Meine Rede im Bundestag zum Antrag der Fraktion der FDP zur Gründung einer Agentur für radikale Innovation. 

Frau Präsidentin! Meine sehr verehrten Damen und Herren!

Die wichtigste Voraussetzung für die Innovationsfähigkeit Deutschlands diskutieren wir heute gar nicht; aber ich will sie einfach einmal betonen. Es ist nämlich unser Auftrag, der jungen, heute schon lebenden Generation die beste Bildung zu geben, die Möglichkeit, kreativ zu sein und einen ordentlichen Arbeitsplatz zu finden.
Dann ist eine Teilvoraussetzung unserer Innovationsfähigkeit, unserer wirtschaftlichen Stärke übrigens, erfüllt.

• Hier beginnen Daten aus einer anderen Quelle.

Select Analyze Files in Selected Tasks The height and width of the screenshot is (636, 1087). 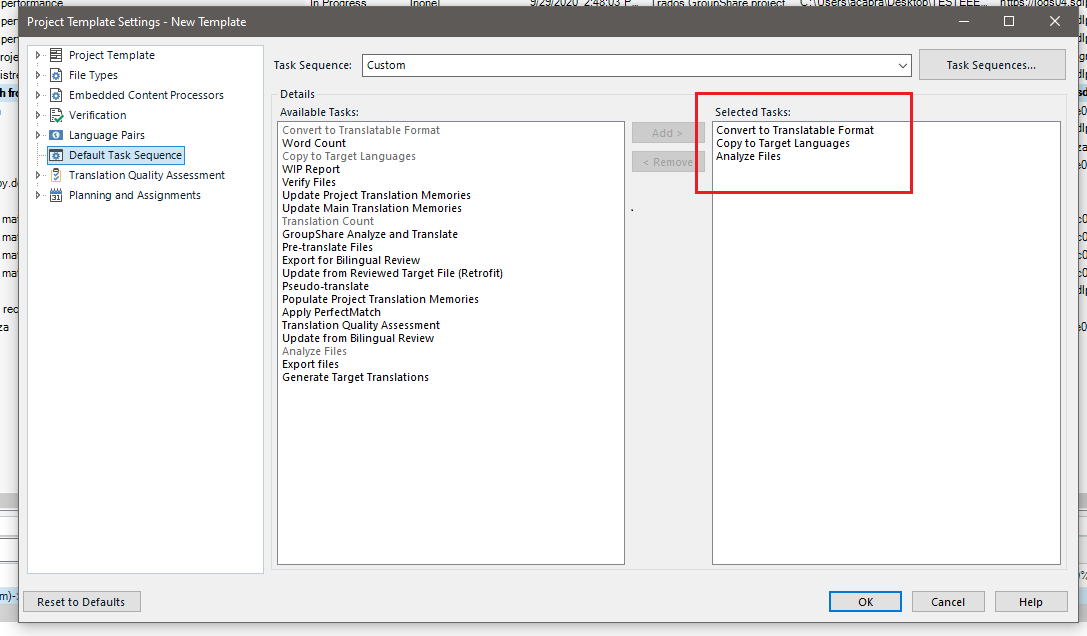(748, 156)
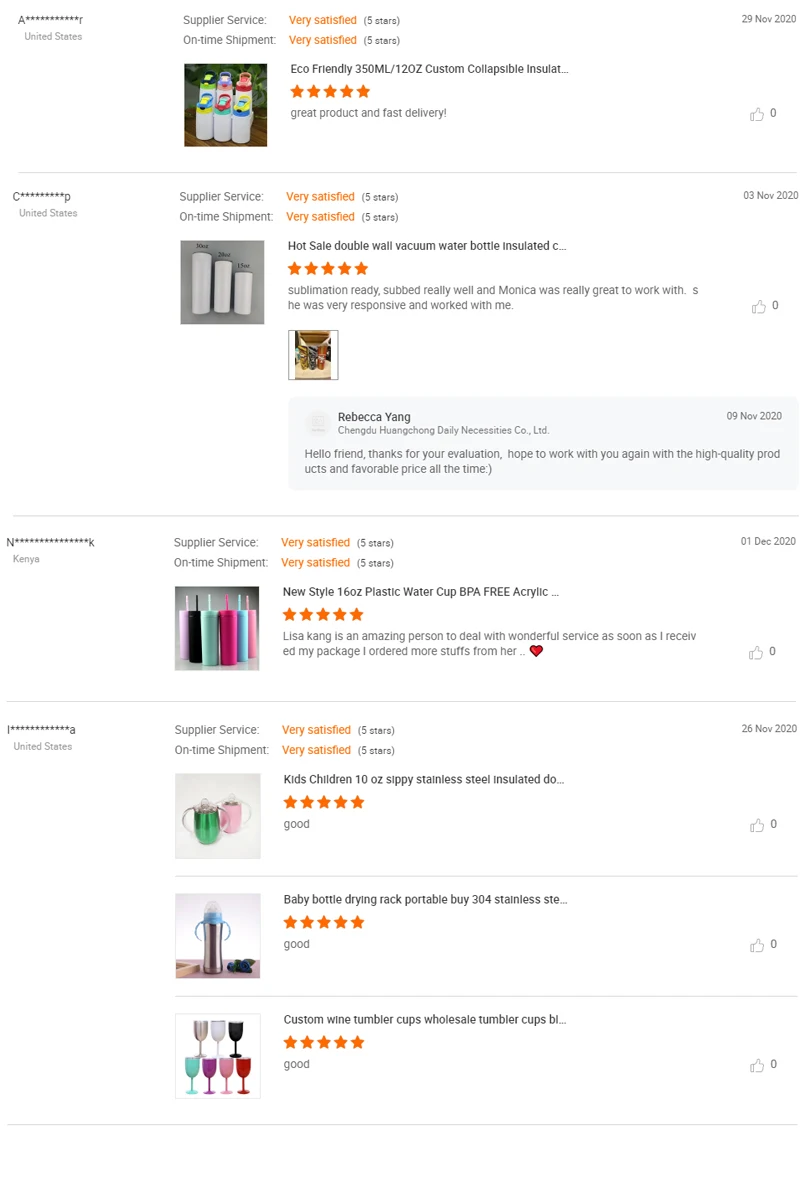Click the green and pink sippy cups thumbnail
Viewport: 800px width, 1200px height.
coord(218,816)
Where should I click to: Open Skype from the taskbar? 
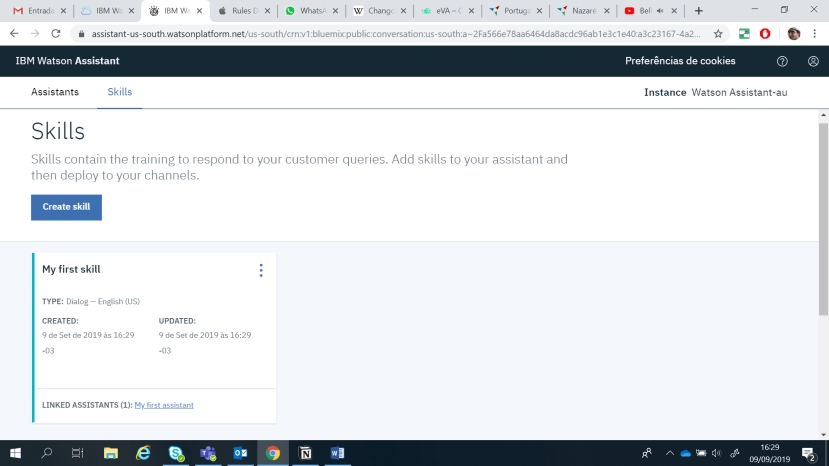[176, 453]
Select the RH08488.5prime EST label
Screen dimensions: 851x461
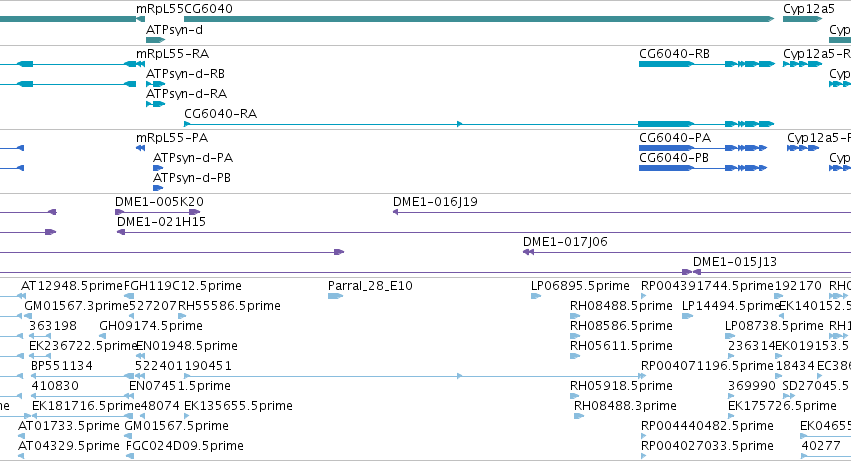point(621,306)
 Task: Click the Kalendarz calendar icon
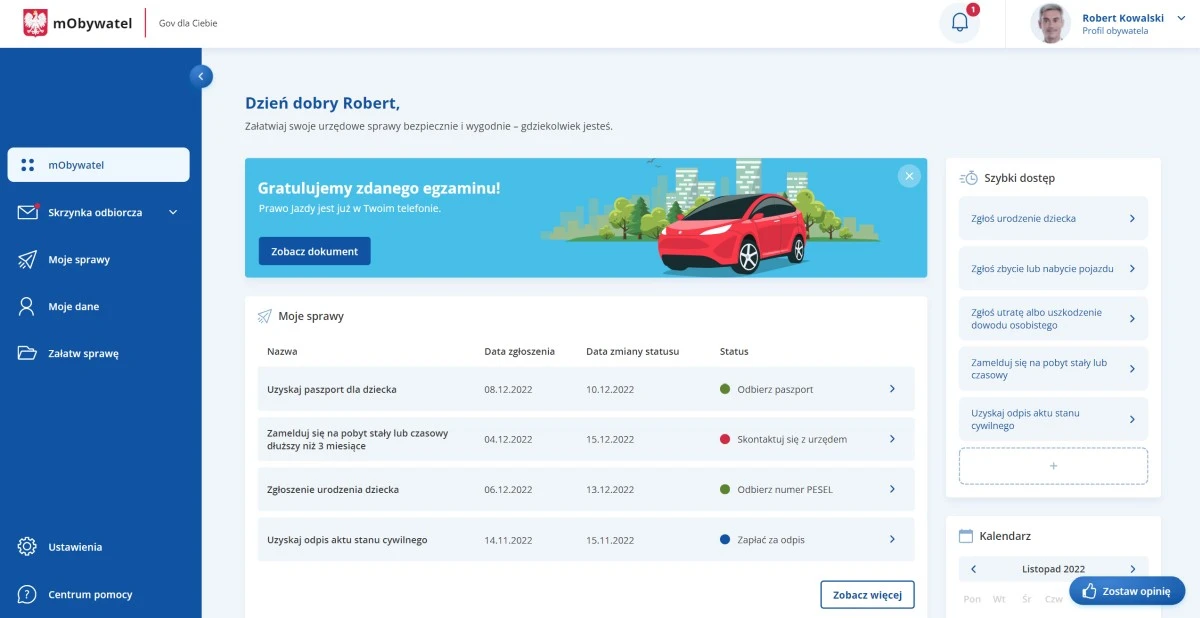[966, 536]
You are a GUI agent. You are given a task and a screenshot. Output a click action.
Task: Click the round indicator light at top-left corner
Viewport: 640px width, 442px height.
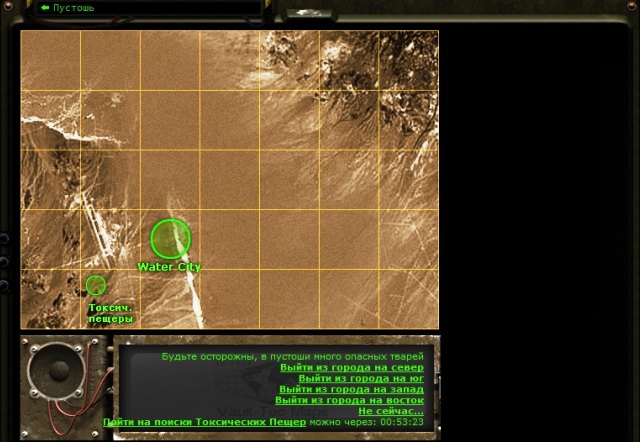coord(7,5)
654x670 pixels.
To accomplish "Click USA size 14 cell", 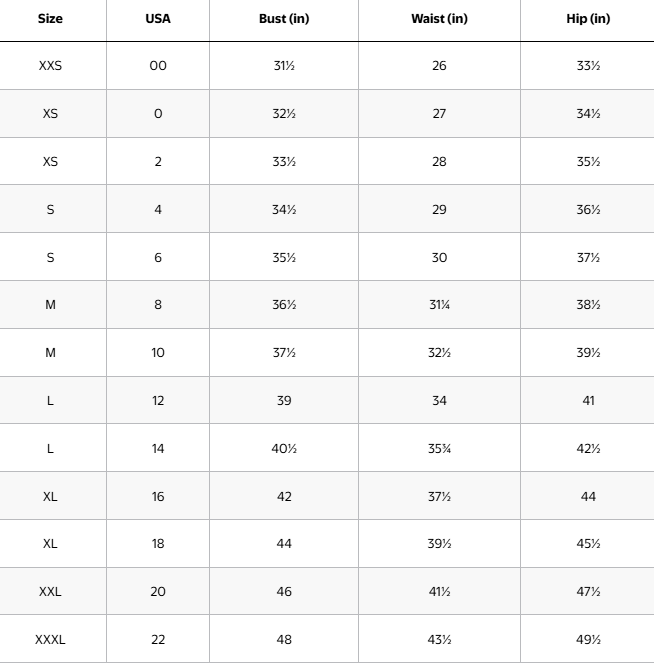I will coord(158,449).
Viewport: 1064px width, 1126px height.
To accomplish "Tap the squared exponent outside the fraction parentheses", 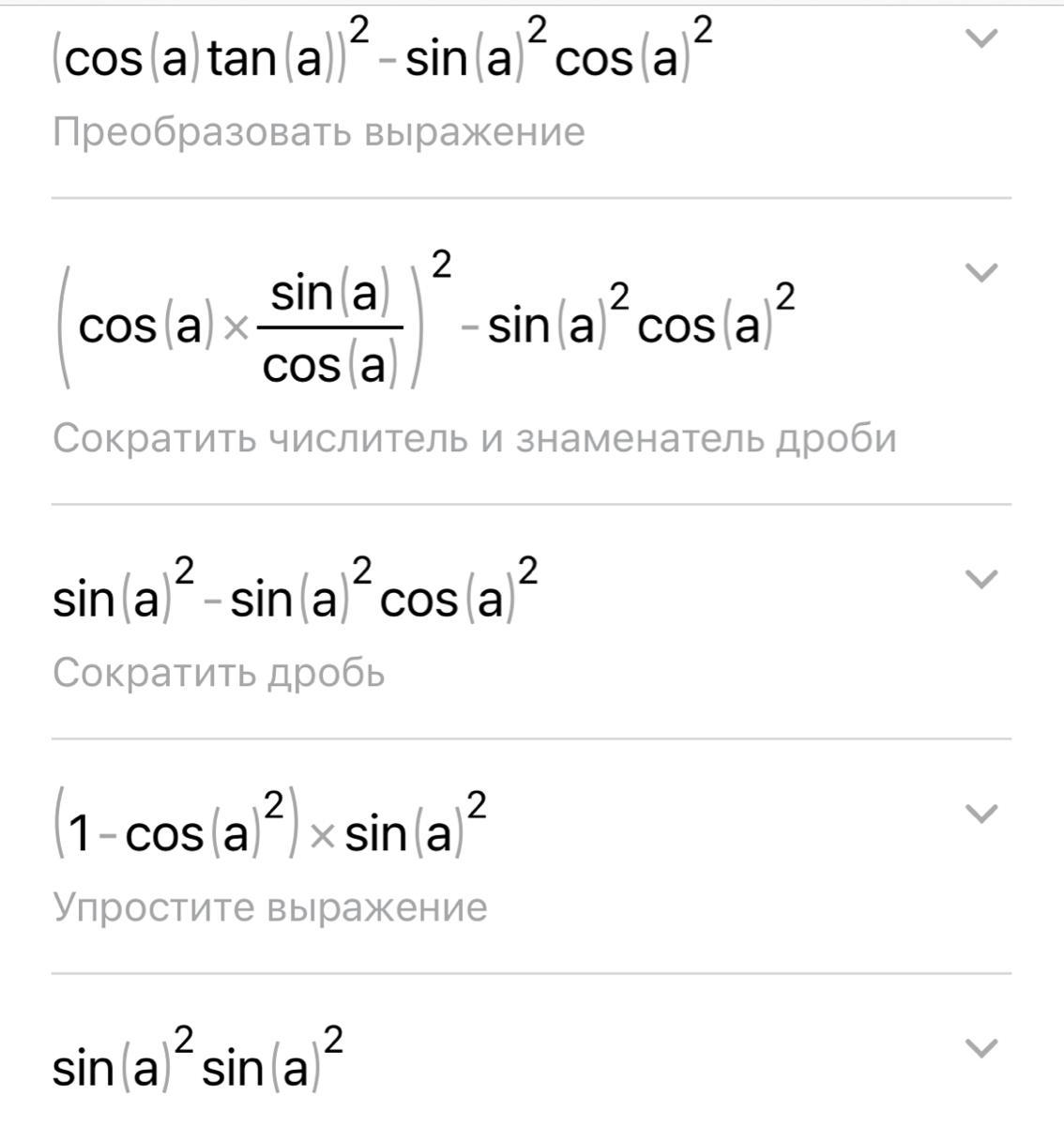I will click(x=440, y=266).
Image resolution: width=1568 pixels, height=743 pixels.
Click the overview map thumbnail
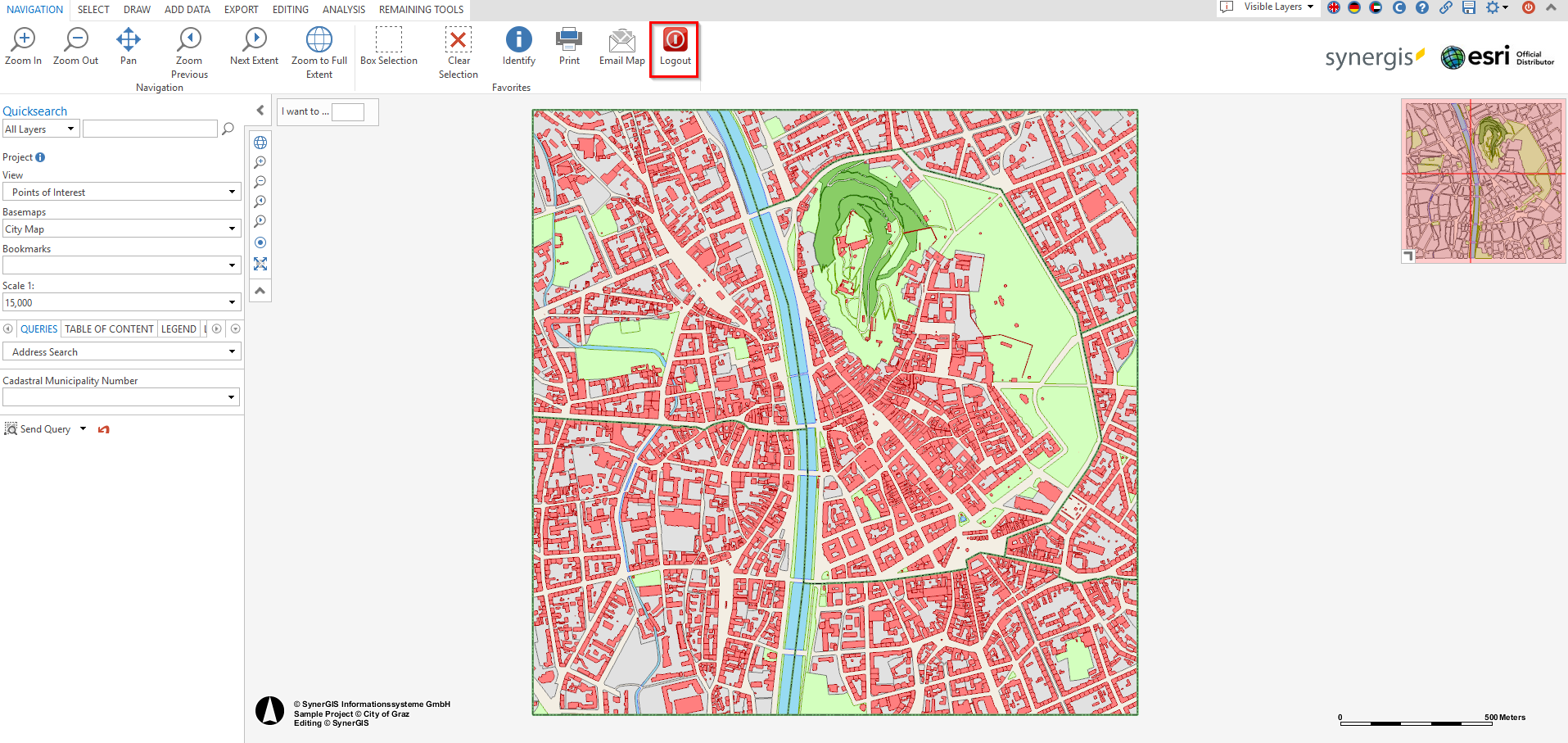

Es war ja auch schon Teil der Analyse heute, dass unsere wirtschaftliche Stärke tatsächlich darin besteht, dass
wir viele mittelständische Unternehmen haben, dass wir vor allen Dingen gutausgebildete junge Menschen haben, dass Geselle, Facharbeiter, Meisterin und Ingenieurin miteinander arbeiten.
So etwas gibt es in keinem anderen Land der Welt.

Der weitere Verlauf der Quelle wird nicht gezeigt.